Задания =
**A)** Перепишите без изменений ту часть текста о лирике и эпосе, которая начинается словами «По-другому – в» и заканчивается словами «ýже автора.».
**B)** Какое стихотворение А.Т.Твардовского упоминается в тексте о лирике и эпосе как пример ролевой лирики?
**C)** Напишите продолжение текста о лирике и эпосе, начиная после его последнего предложения.

Фрагмент документа =
________
Непосредственное выражение чувств не может быть опосредовано и
оценено кем-либо в лирическом тексте; первичный повествователь в
«чистой» лирике – и есть высшая инстанция всех оценок, он всегда
будет тождествен первичному субъекту сознания – автору. Субъект речи,
выраженный даже в первом лице в «чистой» лирике, не есть объект
авторской оценки, так как отсутствует временная дистанция между «я
сейчас» и «я тогда, когда чувствовал то, о чем стихотворение». Позиция,
высказанная субъектом речи в таком произведении, не может быть оценена
«сверху». Стихотворение А.С.Пушкина «Я помню чудное мгновенье…», в
котором лирическое начало, естественно, доминирует, говорит нам о
прошлых чувствах и отношениях, но выражены в нем нынешние, и
субъекту речи – «Я» – авторской оценки нет, он для автора – не объект.
По-другому – в эпосе, где для повествователя все описываемое может как
происходить в настоящем времени, так и быть «пережитым» в прошлом,
но для автора все это – всегда ужé оцененó, то есть существует в
прошедшем. В лирике же единство автора и субъекта речи выражает свое
нынешнее состояние в настоящем времени. На приведенном выше
примере видно, что в лирике «я-раньше» – ýже, чем «я-сейчас-повествую»,
но «я-сейчас-повествую» – равно автору. В любом же эпическом
произведении, написанном от первого лица, не только «я-раньше» будет
ýже, чем «я-сейчас-повествую», но и «я-сейчас-повествую» будет всегда
ýже автора.
Непосредственное выражение чувств диктует их выражение «здесь и
сейчас». Любое возникновение в тексте временной дистанции,
«отдаленности» во времени момента чувств от момента речи о них
рождает опосредованность, – рождается действие, а часто и его место,
возникает хронотоп, произведение «сдвигается» в сторону эпоса – и
становится возможным «отделить» субъект речи от автора, который
начинает оценивать повествователя опосредованно, что присуще эпосу.
«Я», обозначенное в стихотворении «Чудная картина, как ты мне родна…»
А.А.Фета, полностью совпадает с сознанием, выраженным всей
концепцией произведения – последнее близко к «чистой» лирике. «Я»,
29
выраженное в уже упомянутом «Нравственном человеке» Н.А.Некрасова,
– это «я», введенное автором и охарактеризованное, оцененное им
благодаря событийности, которая, в каждой строфе являя смерть по вине
субъекта речи, оценивается последним вызывающе равнодушно, с
бесконечным повторением: «Живя согласно с строгою моралью, / Я
никому не сделал в жизни зла». Такое становится возможным лишь
потому, что автор, «сдвинув» выражение концепции личности в сторону
эпоса, «надел» маску персонажа и «играл» в него – но не «вжился» так,
чтоб «забыть» свое видение мира. Герой ролевой лирики (если следовать
терминологии Б.О.Кормана и С.Н.Бройтмана) в стихотворении
А.Т.Твардовского «Я убит подо Ржевом» тоже является объектом для
автора. Однако позиция субъекта речи здесь – как бы высшая
инстанция, автор не «играет» в персонажа, а «вживается» в него до такой
степени, что ставит его позицию сáмой «объективной», как бы еще более
«высшей», чем свою. Именно «сдвиг» в сторону эпичности позволяет
«развести» автора, выражением которого является весь мир произведения,
и «я» персонажа, который является лишь «моментом» этого мира. В
«чистой» лирике никакого мира, кроме мира непосредственно выраженных
чувств субъекта речи, нет. Лирика знает выражение чувств как бы от лица
листьев, бабочки, океана, зеркала и т.д. (см. [18, с. 13]. Однако при таком
повествовании автор либо полностью «растворяется» в предполагаемых
чувствах выдуманного им субъекта речи – если такое произведение близко
по своей сути к «чистой» лирике, – либо вводит пространственновременную или «деятельностную» опосредованность, – тогда
произведение будет «устремлено» в сторону эпоса и возникновению
возможности субъектно-объектных отношений в системе «автор –
повествователь». (Подобная ситуация происходит и при включении
диалогов в лирическое произведение, когда мы наблюдаем явление
«многоязычия», которое М.М.Бахтин, например, включал в число главных
признаков, отличающих прозу от поэзии.)
________
Исходные данные =
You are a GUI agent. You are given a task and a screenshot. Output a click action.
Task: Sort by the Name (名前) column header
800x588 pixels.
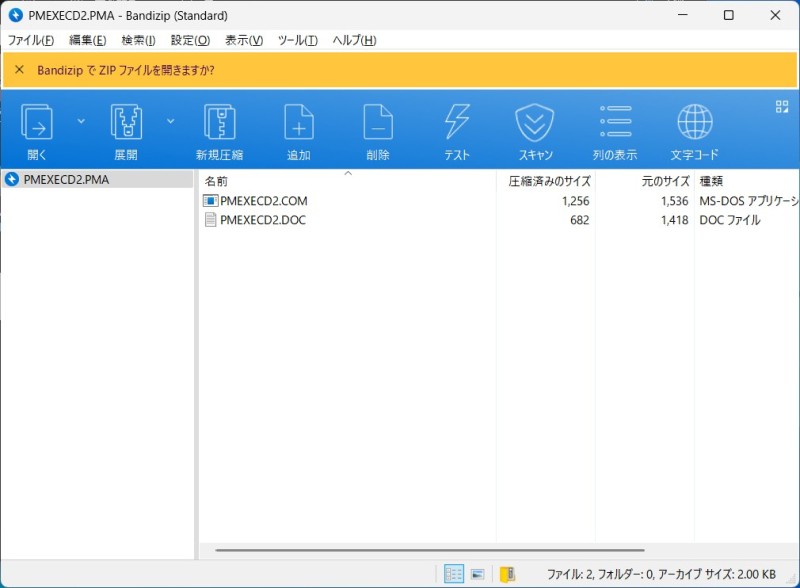(x=216, y=181)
________
Ответы =
**A)**
По-другому – в эпосе, где для повествователя все описываемое может как
происходить в настоящем времени, так и быть «пережитым» в прошлом,
но для автора все это – всегда ужé оцененó, то есть существует в
прошедшем. В лирике же единство автора и субъекта речи выражает свое
нынешнее состояние в настоящем времени. На приведенном выше
примере видно, что в лирике «я-раньше» – ýже, чем «я-сейчас-повествую»,
но «я-сейчас-повествую» – равно автору. В любом же эпическом
произведении, написанном от первого лица, не только «я-раньше» будет
ýже, чем «я-сейчас-повествую», но и «я-сейчас-повествую» будет всегда
ýже автора.

**B)** «Я убит подо Ржевом».

**C)**
Таким образом, при субъектно-субъектных отношениях в лирике «я»
в произведении – это «я» всего произведения. Лирика, где повествование
ведется от третьего лица, вообще встречается реже, так как при
непосредственном выражении своих эмоций автор вынужден обозначить
себя как «я» или «мы». «Отдаление» субъекта речи от автора может быть
возможным лишь при возникновении в произведении черт, присущих
эпосу: места, времени, действия. В таком случае возникают субъектнообъектные отношения, такие же, как и в эпосе при повествовании от
первого лица, только более «зыбкие», «размытые». Подводя итог
изложенному, можно сказать, что степень отдаленности лирического «я»
от автора напрямую зависит от степени эпичности в лирике.
30
Нам представляется, что в лирике – как и в эпосе, – исходя из
критерия «близости – отдаленности» автора и субъекта речи
(повествователя), можно выделить лишь два «чистых» типа повествования:
«слияние» их и «разведение», при котором повествователь выступает как
«объект» для автора. В рамках всего спектра (границами которого
являются два указанных типа) возможных их отношений может
существовать бесконечное множество модификаций, фиксирование
которых в качестве типов будет подобно фиксированию, например,
бесконечного
количества
лиро-эпических
родов
литературы,
существующих в спектре между «чистым» эпосом и «чистой» лирикой.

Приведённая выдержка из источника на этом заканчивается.